** MATERIAL FOR THE TASK **
'''

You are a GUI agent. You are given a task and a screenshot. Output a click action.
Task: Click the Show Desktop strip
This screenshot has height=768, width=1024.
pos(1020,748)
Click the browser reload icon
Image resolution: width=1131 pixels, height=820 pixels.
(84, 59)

'''

** WHAT YOU NEED TO DO **
Send back the whole listing above exactly, please.

** EXERCISE RESULT **
You are a GUI agent. You are given a task and a screenshot. Output a click action.
Task: Click the Show Desktop strip
This screenshot has height=768, width=1024.
pos(1020,748)
Click the browser reload icon
Image resolution: width=1131 pixels, height=820 pixels.
(84, 59)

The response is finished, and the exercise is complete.